How to prevent accidental nonce reuse with AEAD cipher

Question

I'm trying to correctly implement ChaCha20-Poly1305 in my node.js app (...crypto is hard). I understand that the cipher requires a unique key/nonce pair for each message or the security breaks down.

The nonce doesn't have to be random or unpredictable, so a simple counter is sufficient. My problem is that I can't figure out how to implement an efficient counter that will work with multiple instances of my app running simultaneously on the same machine and guarantee that no nonce will ever be reused.

Basically, I'm wondering how to avoid this footgun.

Some ideas I had:

Use a timestamp. Apparently not a great idea.
Use redis INCR. Complicates development environment (I now need redis installed on every computer I develop on), and I'm still left without strong guarantees that I won't get a duplicate value in case of an unexpected shutdown (even with Redis AOF).
Write to a file or database table every time a nonce is created. This should work, but the performance would not be great, and I'm probably still stuck in the event of an unexpected shutdown.
Use a UUIDv1 or v4 type thing (from the this comment). Initially v1 seemed perfect (guaranteed uniqueness), but it's tied to the system MAC address, so when I spin up multiple copies of the app, I'm probably killing any type of guarantee. Then there's v4, which should be good, but because the nonce is only 96 bits, I would need to truncate the ID and increase my collision probability (same goes for v1 actually). If I went this route, I was looking at nanoid.
Regularly rotate keys. I realize that this needs to be done anyway, but I want to minimize how often it needs to happen.
Something like Twitter's Snowflake. flake-idgen seems well suited for this (guaranteed uniqueness, partitioned by machine/worker or instance id, doesn't require coordination beyond determining instance ids, generates short enough ids).
Use XChaCha20-Poly1305. It's recommended in the libsodium docs specifically for this reason (the nonce is big enough that you can just throw random values at it and not worry). But, it's not a standard (yet?), and it would require bringing libsodium in for crypto instead of relying on node's built in OpenSSL wrapper. This complicates development (dealing with native bindings) and/or undermines security (constant time issues running crypto in js/WebAssembly...way over my pay grade).

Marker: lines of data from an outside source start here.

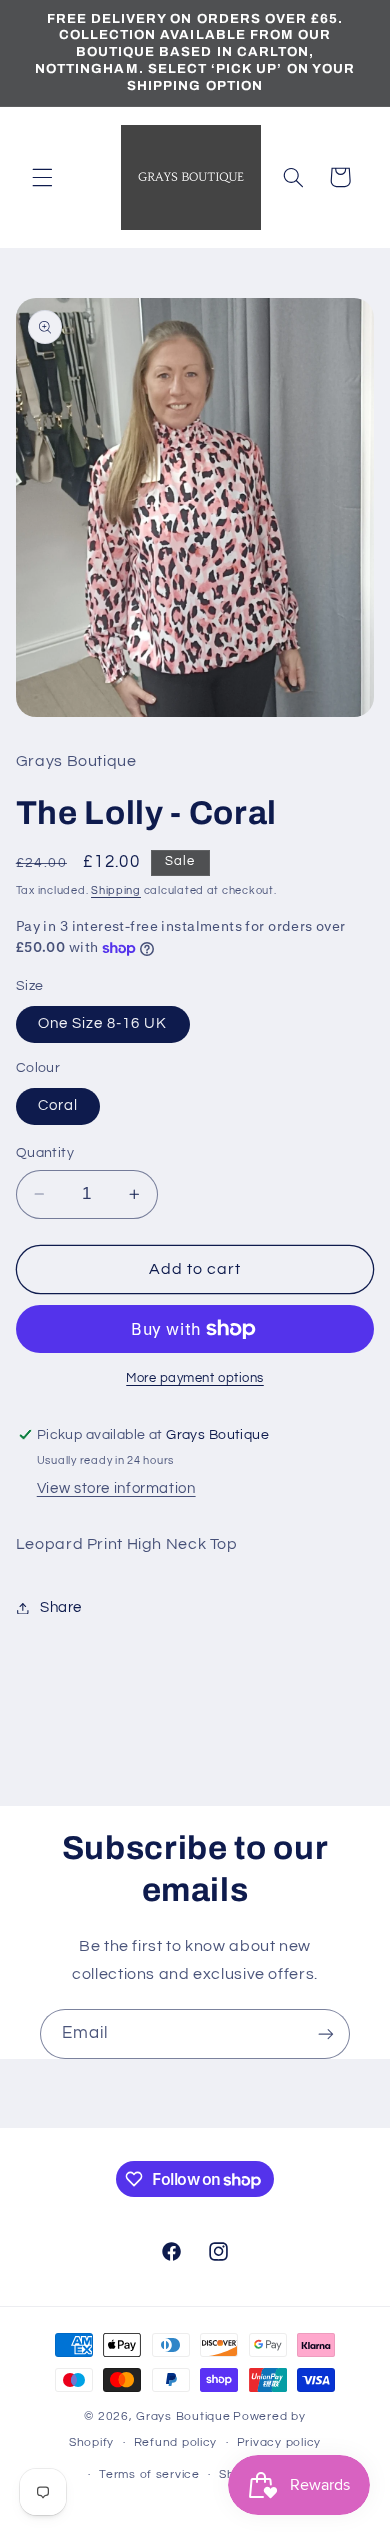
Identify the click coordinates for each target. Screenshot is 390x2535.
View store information (116, 1488)
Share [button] (61, 1607)
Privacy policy (279, 2442)
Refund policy (176, 2442)
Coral (58, 1105)
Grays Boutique (183, 2416)
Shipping (116, 890)
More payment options (195, 1378)
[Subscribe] (326, 2033)
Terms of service (149, 2474)
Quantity (45, 1153)
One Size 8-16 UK (103, 1023)
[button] (42, 177)
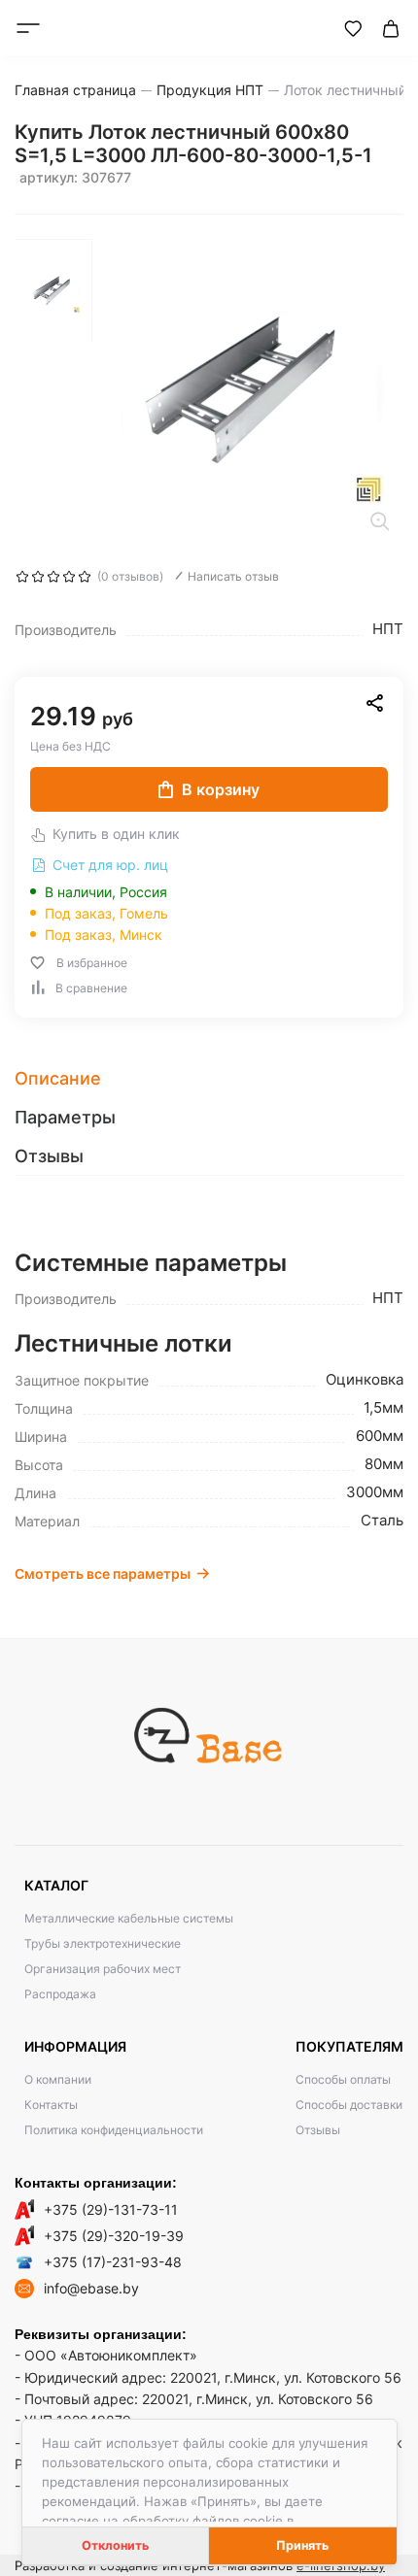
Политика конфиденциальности (113, 2130)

Am I missing something obvious? How do people usually solve this kind of problem? Right now, I'm liking flake-idgen, but it doesn't seem like it's gotten a lot of scrutiny, so it seems possible that there are corner cases that could cause a duplicate id (leap seconds, leap year, accidental server clock reset, malicious NTP server, etc.).

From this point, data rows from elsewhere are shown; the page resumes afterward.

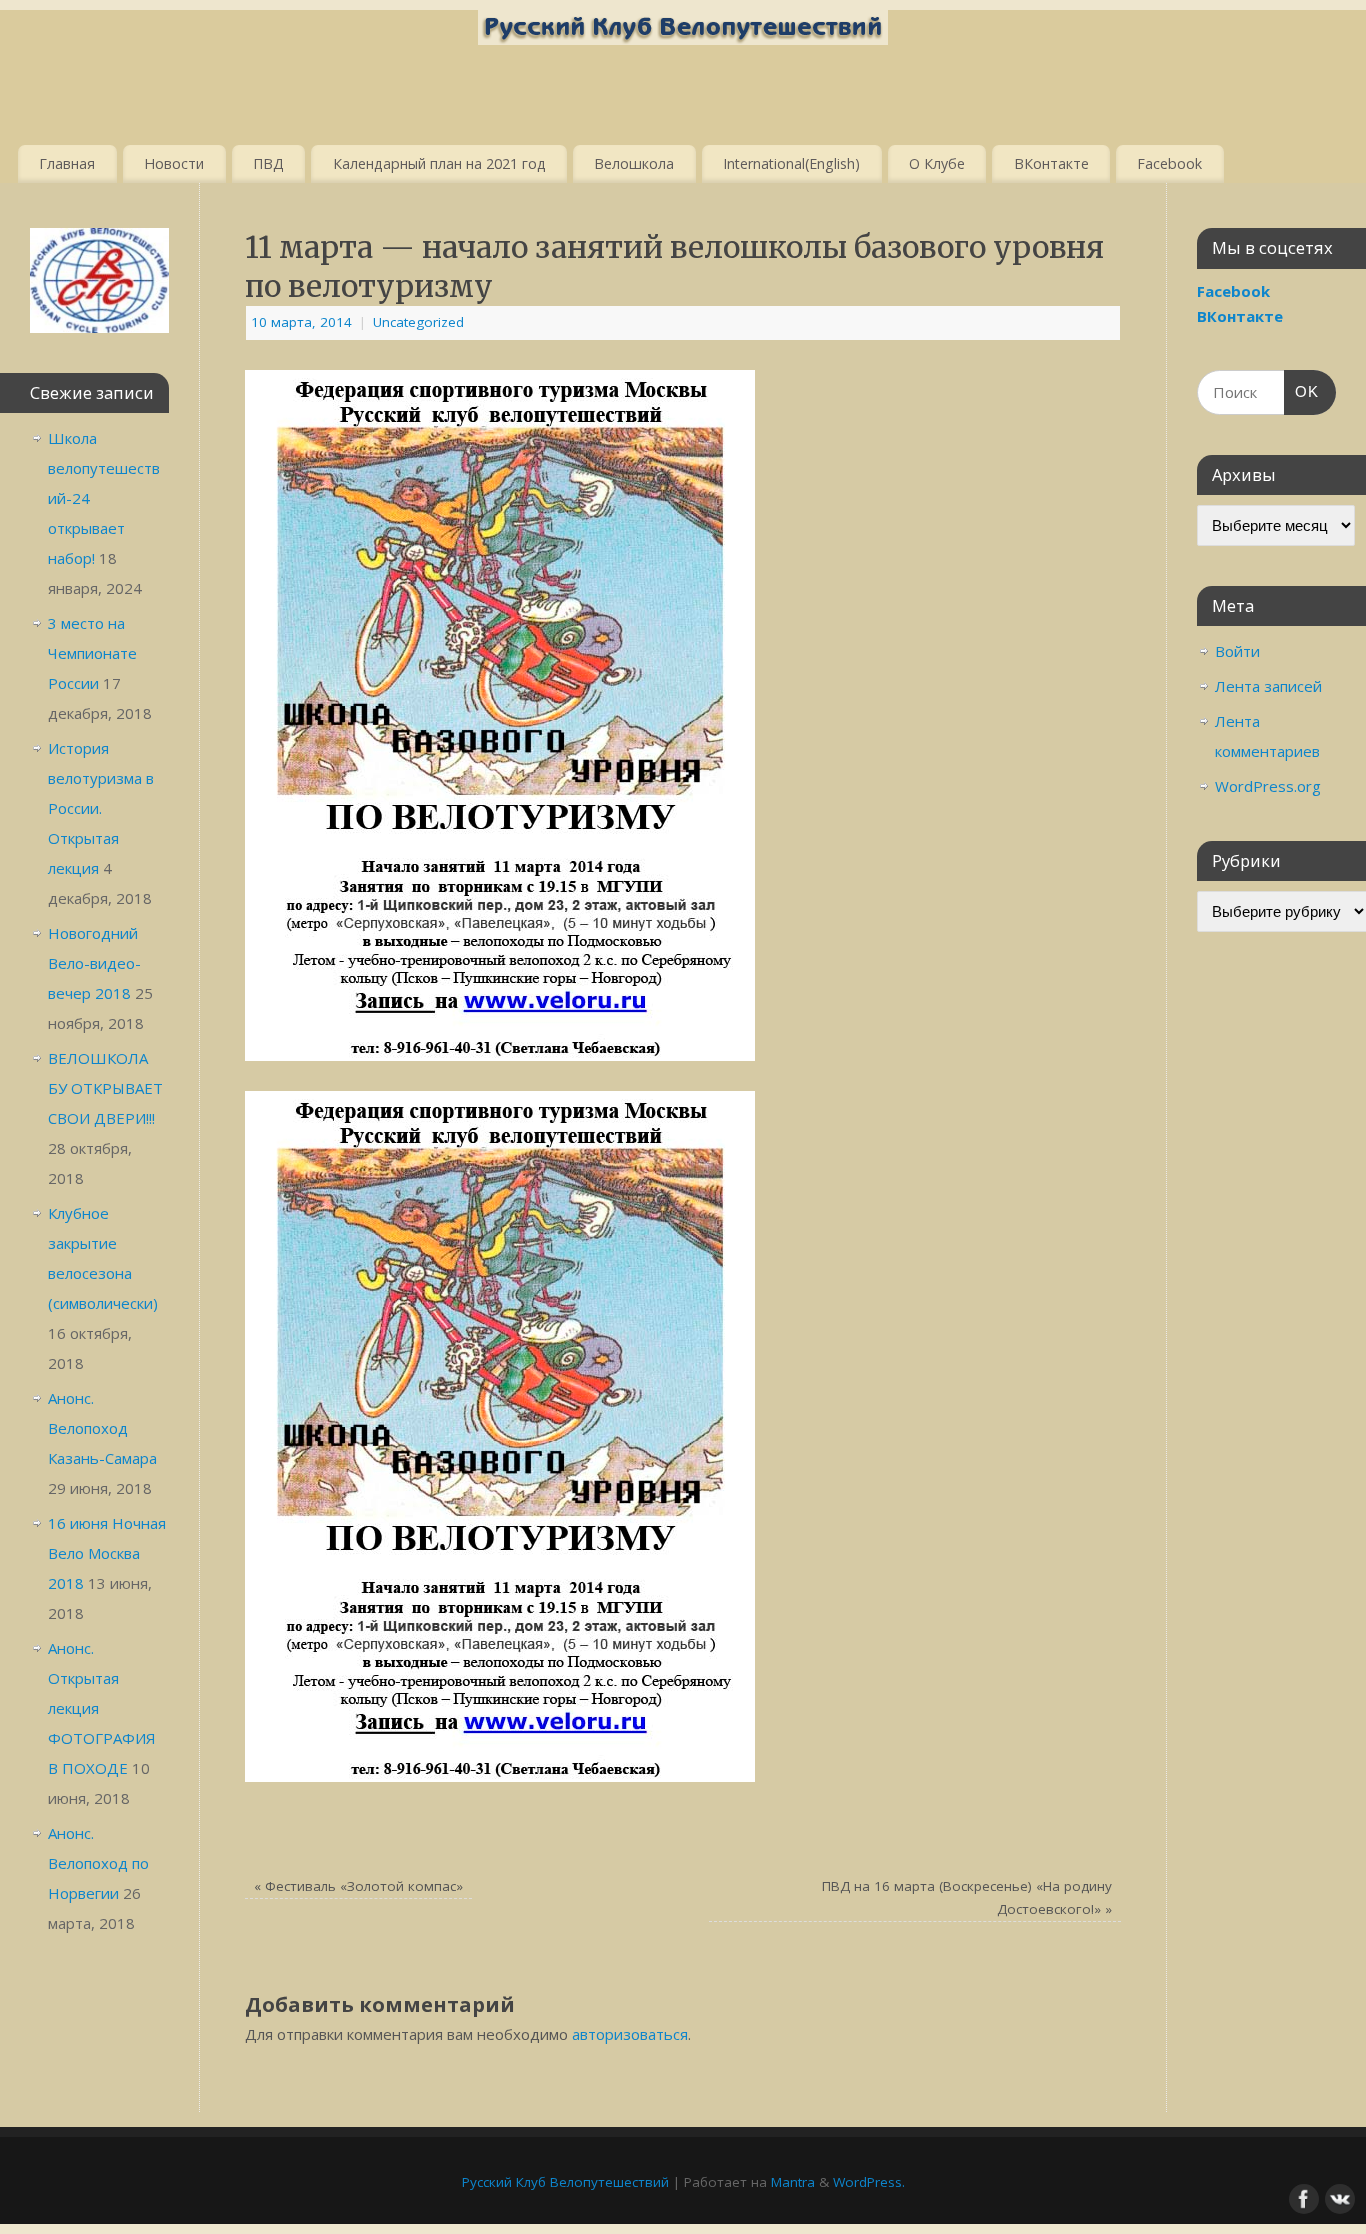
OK (1302, 391)
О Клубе (937, 163)
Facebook (1169, 163)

Update: Ok, so the consensus seems to be to just use a random nonce and not worry too much about it. For my scale, I think that will be fine.

I found some issues in testing flake-idgen, so I don't think I would actually use that (although it still looks like a cool project).

My alternative plan would be to write a counter implementation that generates a 64bit BigInt counter (support added in Node 12) + a 16 bit instance ID + maybe 16 random bits for fun. I would persist the counter to disk after every X increments so that I'm not constantly writing to the disk. In the event of an unexpected server shutdown, the system would read from the disk file and add X + 1 to the current counter to ensure no-collisions.

Unsolved problems with this implementation: how to handle wrap around? what happens if the server is reset and there is no disk file to read from?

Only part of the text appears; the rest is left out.